* The task: Going through the entries below, tally the lines that hold the word "Unwanted" and state the result alone.

++++++++++

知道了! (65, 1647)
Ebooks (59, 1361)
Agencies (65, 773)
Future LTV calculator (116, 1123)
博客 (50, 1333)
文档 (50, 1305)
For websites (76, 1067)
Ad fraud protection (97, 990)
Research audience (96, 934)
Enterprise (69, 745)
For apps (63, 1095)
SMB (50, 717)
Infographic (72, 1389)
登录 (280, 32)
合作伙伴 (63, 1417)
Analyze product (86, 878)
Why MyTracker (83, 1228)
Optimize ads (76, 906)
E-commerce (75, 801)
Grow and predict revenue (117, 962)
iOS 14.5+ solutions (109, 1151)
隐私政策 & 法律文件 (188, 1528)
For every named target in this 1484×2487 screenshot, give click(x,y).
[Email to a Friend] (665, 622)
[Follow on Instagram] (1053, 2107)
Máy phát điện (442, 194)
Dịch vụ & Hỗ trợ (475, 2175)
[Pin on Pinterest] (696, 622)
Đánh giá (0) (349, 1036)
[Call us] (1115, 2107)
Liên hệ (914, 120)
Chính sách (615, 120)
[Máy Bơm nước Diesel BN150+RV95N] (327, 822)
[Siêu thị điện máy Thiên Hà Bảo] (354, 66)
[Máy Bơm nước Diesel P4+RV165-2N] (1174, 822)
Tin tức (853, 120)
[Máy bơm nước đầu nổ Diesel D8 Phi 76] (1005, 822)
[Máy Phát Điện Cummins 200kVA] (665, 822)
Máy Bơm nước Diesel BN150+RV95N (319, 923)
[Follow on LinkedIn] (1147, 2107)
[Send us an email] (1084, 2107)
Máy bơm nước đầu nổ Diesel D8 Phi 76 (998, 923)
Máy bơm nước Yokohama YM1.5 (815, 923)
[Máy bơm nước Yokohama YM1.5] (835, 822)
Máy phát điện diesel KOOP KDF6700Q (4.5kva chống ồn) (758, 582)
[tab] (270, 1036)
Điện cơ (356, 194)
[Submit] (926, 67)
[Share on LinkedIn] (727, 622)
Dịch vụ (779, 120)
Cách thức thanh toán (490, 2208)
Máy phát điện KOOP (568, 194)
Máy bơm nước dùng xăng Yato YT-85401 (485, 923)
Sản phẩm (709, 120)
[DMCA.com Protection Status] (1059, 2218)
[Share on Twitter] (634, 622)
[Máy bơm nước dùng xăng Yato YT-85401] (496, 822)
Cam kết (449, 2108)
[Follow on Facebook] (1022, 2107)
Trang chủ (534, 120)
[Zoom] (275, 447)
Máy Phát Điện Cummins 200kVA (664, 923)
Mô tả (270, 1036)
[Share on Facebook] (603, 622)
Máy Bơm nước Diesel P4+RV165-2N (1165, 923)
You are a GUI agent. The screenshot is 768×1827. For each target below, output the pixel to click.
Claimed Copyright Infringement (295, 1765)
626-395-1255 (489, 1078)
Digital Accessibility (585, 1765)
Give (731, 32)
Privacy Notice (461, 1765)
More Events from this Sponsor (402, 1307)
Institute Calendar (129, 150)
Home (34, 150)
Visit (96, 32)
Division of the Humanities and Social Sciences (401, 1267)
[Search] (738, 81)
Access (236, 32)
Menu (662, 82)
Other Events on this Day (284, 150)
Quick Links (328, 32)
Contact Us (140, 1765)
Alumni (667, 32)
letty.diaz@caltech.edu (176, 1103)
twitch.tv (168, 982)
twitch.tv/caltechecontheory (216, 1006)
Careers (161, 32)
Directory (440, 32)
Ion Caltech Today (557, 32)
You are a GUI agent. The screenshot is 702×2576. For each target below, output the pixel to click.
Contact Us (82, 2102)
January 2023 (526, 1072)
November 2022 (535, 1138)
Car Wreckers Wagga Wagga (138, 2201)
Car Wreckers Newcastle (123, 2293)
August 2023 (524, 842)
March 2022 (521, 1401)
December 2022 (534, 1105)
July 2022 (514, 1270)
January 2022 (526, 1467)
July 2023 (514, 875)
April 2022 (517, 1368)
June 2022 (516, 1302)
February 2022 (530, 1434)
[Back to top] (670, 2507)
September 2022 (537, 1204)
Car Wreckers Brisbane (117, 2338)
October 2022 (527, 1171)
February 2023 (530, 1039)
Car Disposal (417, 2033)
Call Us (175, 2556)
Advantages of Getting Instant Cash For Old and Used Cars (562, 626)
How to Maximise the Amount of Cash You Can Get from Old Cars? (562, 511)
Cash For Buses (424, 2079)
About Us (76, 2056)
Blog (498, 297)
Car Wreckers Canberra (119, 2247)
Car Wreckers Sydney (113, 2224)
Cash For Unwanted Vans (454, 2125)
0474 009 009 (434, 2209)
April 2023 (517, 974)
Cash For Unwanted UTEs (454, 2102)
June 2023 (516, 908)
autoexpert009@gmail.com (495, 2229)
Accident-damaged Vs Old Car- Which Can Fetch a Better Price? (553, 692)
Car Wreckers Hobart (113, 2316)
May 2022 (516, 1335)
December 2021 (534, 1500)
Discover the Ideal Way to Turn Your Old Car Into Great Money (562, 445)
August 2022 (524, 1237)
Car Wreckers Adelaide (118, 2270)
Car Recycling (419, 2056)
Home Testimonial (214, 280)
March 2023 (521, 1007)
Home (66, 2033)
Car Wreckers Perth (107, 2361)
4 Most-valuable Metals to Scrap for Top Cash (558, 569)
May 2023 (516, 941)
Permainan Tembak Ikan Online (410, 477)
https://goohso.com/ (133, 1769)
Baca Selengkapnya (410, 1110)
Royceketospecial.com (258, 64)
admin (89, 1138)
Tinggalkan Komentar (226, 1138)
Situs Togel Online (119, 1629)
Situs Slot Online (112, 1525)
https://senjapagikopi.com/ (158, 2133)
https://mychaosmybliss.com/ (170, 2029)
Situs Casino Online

++++++++++

* Exercise result: 2